Our third term project for the MMTD program projects subject focused on constructing a large scale facility utilizing mass timber. The sites previous history consisted of large wholesale markets that have been ingrained in the city’s landscape for decades. This project is a proposal to create a new Bullring Market on the existing site in Birmingham, that can become a part of the current Birmingham Masterplan. The design encompasses 5 levels with conventional market floors connected by inclined timber floors which climb up the structure while offering views of the surrounding area. Some of the design concepts envisaged are :

  • Open market areas
  • Events hall / area
  • Cafes
  • Retail
  • Cultural spaces
  • Pop up market space
  • Storage spaces
  • Outdoor exhibition space


The site is predominantly in a North to South direction and so the market follows in a similar form. The drop in level to the North of the site is addressed by creating steps down to the site overlook the green areas and marketplace. The market is situated between the pedestrianized shopping streets to the North of the site and the proposed main square to the South.


The ground floor has been designed to be an open plan design that allows local residents and small retail sellers to create temporary market places. These places can also act as exhibition or cultural spaces and allow the project to change its functionality depending on its needs. The ground floor has also been designed to be permeable and allows access from all directions.


Rather than having a more conventional design with different floors and levels, the design proposed to utilize a timber ramp that rises up the structure creating different levels that host the more conventional market spaces. The rise in levels also offers occupants different views of the surrounding site and masterplan.


The floor plates follow the path of the structure and are fixed between the vertical glulam columns. Floors 1-3 contain rows of single market stalls located on the exterior, with views over the atrium space in the center. Level two is similar to level one with a single row of market stalls and then there is a cafe located on the third level which will overlook the green and pedestrian areas to the North.


Level Four is the largest floor area of the market with two aisles of markets that overlook the central atrium and the main square proposed in the masterplan. Level four then leads up to a bar located on the fifth level. The bar overlooks the central atrium and green spaces to the North and West of the site. The bar can be accessed by either walking through the market or by utilizing the stairs and lift cores.


The structure of the market is predominantly a post and beam construction system utilizing glulam beams and columns. Each column is positioned at 6.5m intervals with the CLT floor panels resting on top of the glulam beams. Each glulam beam is connected with a steel plate and bolted into position while the columns are raised on top of a concrete pedestal and fixed using a vertical steel connection. A green roof is situated at the stop with the loads being directed down through the columns. The exterior of the market is clad with vertical mullions and glazing in between.

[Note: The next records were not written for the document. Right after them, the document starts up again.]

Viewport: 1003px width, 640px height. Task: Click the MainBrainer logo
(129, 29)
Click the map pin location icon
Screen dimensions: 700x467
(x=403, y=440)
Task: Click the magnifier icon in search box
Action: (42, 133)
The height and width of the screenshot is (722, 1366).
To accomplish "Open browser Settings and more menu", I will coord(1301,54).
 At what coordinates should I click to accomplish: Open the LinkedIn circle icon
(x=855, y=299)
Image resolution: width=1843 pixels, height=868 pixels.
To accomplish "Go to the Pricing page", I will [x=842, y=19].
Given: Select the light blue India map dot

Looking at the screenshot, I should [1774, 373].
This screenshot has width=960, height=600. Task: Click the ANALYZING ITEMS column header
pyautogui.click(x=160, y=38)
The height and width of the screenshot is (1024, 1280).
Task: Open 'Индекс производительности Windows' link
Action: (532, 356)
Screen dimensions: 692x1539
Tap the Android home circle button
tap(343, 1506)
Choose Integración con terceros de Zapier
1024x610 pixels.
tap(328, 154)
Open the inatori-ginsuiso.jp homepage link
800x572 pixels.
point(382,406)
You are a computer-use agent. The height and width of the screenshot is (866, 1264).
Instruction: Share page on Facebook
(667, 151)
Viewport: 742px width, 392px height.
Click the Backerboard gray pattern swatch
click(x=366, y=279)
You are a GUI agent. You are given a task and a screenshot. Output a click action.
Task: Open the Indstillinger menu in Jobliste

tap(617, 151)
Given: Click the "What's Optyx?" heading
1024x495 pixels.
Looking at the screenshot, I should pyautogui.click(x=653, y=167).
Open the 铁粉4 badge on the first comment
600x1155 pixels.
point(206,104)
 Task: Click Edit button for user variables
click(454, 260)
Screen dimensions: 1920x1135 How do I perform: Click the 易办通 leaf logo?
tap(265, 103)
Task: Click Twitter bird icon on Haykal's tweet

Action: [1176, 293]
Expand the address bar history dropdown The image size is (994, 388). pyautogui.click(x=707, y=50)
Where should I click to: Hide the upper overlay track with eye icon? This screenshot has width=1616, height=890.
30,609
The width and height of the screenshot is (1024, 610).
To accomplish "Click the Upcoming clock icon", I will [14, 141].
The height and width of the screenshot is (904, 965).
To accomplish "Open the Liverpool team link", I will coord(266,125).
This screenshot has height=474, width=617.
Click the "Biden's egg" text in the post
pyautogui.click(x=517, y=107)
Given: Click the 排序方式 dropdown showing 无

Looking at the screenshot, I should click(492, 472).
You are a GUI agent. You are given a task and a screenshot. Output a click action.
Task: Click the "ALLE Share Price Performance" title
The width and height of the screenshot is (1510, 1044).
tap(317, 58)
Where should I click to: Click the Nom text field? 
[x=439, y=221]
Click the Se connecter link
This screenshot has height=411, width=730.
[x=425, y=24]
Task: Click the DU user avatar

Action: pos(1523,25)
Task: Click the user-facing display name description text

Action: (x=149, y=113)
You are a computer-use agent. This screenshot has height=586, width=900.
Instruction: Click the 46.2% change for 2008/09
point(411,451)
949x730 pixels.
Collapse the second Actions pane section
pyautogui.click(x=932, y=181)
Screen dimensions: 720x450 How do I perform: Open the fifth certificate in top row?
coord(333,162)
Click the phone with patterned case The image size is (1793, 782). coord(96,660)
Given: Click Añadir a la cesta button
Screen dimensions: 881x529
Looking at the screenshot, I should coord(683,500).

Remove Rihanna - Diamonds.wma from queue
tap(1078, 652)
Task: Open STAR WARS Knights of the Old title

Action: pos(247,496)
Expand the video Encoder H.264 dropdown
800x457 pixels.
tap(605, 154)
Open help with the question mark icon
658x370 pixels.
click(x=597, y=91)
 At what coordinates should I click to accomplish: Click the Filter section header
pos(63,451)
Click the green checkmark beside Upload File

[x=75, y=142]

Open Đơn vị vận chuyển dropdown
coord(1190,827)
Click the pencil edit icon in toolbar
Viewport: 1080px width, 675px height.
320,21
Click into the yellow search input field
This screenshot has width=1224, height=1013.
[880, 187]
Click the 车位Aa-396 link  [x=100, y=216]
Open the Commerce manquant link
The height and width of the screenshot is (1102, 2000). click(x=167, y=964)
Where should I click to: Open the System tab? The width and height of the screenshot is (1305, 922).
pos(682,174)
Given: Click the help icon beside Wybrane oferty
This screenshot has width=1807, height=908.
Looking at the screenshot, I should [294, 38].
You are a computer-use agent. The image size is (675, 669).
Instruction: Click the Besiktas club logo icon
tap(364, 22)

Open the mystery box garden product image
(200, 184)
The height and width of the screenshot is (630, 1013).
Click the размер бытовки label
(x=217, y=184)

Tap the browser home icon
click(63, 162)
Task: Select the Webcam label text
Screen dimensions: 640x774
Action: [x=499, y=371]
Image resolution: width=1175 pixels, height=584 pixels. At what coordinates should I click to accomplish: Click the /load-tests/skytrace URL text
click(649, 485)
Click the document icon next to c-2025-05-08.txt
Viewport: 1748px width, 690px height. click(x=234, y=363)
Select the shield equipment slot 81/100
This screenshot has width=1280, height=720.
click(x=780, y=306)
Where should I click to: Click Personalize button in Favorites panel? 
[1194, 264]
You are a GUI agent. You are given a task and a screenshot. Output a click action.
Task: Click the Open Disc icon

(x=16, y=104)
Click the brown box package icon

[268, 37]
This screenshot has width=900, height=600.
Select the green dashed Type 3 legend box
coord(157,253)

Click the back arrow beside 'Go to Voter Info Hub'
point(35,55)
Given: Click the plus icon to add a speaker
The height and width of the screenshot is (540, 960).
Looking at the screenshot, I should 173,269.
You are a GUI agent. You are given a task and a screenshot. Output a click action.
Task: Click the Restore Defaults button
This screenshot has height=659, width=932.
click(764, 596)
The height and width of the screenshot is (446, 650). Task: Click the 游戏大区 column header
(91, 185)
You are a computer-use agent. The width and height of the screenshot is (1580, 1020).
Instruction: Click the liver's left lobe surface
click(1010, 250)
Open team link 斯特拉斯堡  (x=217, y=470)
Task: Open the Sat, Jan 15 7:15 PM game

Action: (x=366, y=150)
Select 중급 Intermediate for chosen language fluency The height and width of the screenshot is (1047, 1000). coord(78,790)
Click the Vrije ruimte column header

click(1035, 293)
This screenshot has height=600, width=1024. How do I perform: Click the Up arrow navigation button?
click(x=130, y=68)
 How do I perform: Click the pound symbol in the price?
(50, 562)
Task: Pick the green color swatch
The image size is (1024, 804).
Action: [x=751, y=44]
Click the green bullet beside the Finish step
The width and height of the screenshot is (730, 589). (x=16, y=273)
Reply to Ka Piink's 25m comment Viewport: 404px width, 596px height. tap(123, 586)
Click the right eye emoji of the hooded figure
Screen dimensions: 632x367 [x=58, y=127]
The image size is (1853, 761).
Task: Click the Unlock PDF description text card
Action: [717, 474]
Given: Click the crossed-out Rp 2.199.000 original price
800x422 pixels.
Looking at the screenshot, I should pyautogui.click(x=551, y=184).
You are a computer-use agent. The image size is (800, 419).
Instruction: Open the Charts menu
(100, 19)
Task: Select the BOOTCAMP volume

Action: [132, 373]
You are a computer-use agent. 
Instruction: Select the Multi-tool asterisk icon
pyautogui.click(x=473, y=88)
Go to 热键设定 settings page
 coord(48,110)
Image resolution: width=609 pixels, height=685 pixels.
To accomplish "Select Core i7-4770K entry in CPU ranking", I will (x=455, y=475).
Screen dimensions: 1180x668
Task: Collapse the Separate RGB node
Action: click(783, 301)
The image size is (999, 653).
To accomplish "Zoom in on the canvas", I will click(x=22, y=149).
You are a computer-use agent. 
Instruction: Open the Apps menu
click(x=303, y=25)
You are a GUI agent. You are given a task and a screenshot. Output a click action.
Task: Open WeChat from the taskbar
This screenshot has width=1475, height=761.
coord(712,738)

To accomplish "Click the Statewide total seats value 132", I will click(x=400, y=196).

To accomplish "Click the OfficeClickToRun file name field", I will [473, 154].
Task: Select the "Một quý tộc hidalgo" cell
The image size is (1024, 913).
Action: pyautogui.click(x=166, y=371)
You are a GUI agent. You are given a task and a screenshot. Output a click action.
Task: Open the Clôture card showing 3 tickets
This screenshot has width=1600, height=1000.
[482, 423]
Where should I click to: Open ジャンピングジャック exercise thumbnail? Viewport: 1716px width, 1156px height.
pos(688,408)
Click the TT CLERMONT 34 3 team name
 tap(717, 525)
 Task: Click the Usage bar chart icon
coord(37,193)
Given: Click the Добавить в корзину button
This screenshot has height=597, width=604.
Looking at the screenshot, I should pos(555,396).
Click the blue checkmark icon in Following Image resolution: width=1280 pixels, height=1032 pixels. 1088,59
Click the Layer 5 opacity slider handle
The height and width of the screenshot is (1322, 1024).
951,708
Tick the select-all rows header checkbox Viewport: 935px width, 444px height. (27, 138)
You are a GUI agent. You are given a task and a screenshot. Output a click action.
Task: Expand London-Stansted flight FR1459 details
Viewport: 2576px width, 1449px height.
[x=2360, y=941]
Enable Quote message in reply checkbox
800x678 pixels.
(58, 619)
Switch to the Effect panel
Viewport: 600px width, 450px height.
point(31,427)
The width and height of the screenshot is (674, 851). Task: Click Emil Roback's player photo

A number of environmental strategies are adopted in this project to maximize its form and orientation. The central atrium creates a stack effect as the fresh cool air is drawn in at the ground floor level and expelled through the atrium. The vertical facade and overhang prevent excessive solar gain during summer months while maximizing solar gain during the winter months. The roof is comprised of a green roof that absorbs rainwater with excess water drained, filtered and used for irrigation of the planting around the site. Permeable paving and a perimeter drain around the structure us also employed to maximize water retention on site.


CLT and glulam amount for approximately 83% of the total materials required as it comprises both the floor and roof panels as well as the vertical columns. Concrete is used for the ground floor slab, plinths and pile foundations. Overall, when the Life cycle analysis is conducted, the structure is carbon negative in terms of emissions. This is also without the carbon sequestration is accounted for, the project removes 5,315 tonnes of carbon.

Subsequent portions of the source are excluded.